**Excerpt**:
🔗 Source: arXiv

Scaling Latent Reasoning via Looped Language Models

🚀 Technical Novelty

  • Mechanism: Introduces a weight-tied recurrent transformer stack (LoopLM) that iteratively updates latent states, coupled with an entropy-regularized gating mechanism that dynamically allocates computational depth via learned early-exit probabilities.
  • Nuance: Unlike standard transformers that scale via parameter count or explicit token generation (CoT), LoopLM decouples compute depth from model size through architectural recurrence, avoiding context-length bloat while enabling input-adaptive latent reasoning.

💡 Yield

  • Ouro 1.4B and 2.6B models match or exceed 4B–8B standard LLMs across math, science, and language benchmarks after scaling to 7.7T training tokens.
  • Recurrence dramatically improves knowledge manipulation and multi-hop composition without increasing raw knowledge storage capacity (~2 bits/parameter).
  • Latent iterative updates yield reasoning traces with higher causal faithfulness and improved safety alignment compared to explicit CoT methods.

⚠️ Limitations

  • Requires careful calibration of exit thresholds and entropy regularization coefficients to prevent early-exit collapse or over-computation on simple inputs.
  • Gains stem from architectural compute allocation rather than expanded knowledge capacity, limiting direct transferability to tasks requiring massive factual recall without complementary scaling.

**Task A**: In the summary on looped language models, rewrite the bullet that begins "Mechanism: Introduces a weight-tied" as a short list that keeps its main facts.
**Task B**: List every subject area of the benchmarks on which the summary on looped language models says the Ouro models match or exceed larger standard LLMs.
**Task C**: From the summary on looped language models, reproduce the text between "Scaling Latent Reasoning" and "input-adaptive latent reasoning.", inclusive.

**Information shown**:
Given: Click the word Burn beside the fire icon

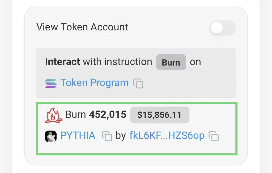Looking at the screenshot, I should pyautogui.click(x=76, y=115).
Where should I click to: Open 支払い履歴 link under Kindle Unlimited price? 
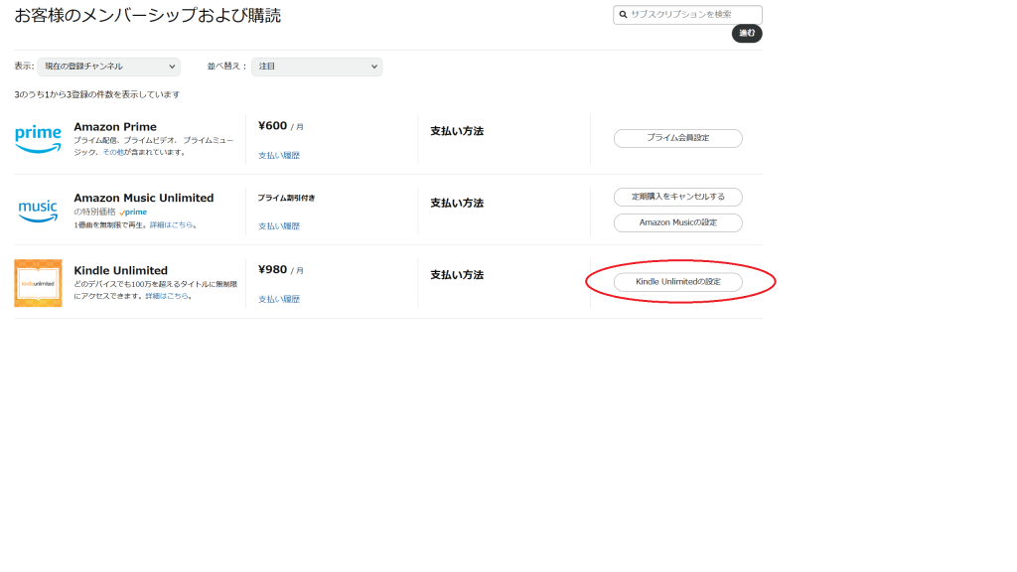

**Answer space A**:
- LoopLM is a weight-tied recurrent transformer stack.
- It updates latent states iteratively.
- An entropy-regularized gating mechanism is paired with it.
- The gate uses learned early-exit probabilities to allocate computational depth dynamically.

**Answer space B**:
- Math
- Science
- Language

**Answer space C**:
Scaling Latent Reasoning via Looped Language Models

🚀 Technical Novelty

  • Mechanism: Introduces a weight-tied recurrent transformer stack (LoopLM) that iteratively updates latent states, coupled with an entropy-regularized gating mechanism that dynamically allocates computational depth via learned early-exit probabilities.
  • Nuance: Unlike standard transformers that scale via parameter count or explicit token generation (CoT), LoopLM decouples compute depth from model size through architectural recurrence, avoiding context-length bloat while enabling input-adaptive latent reasoning.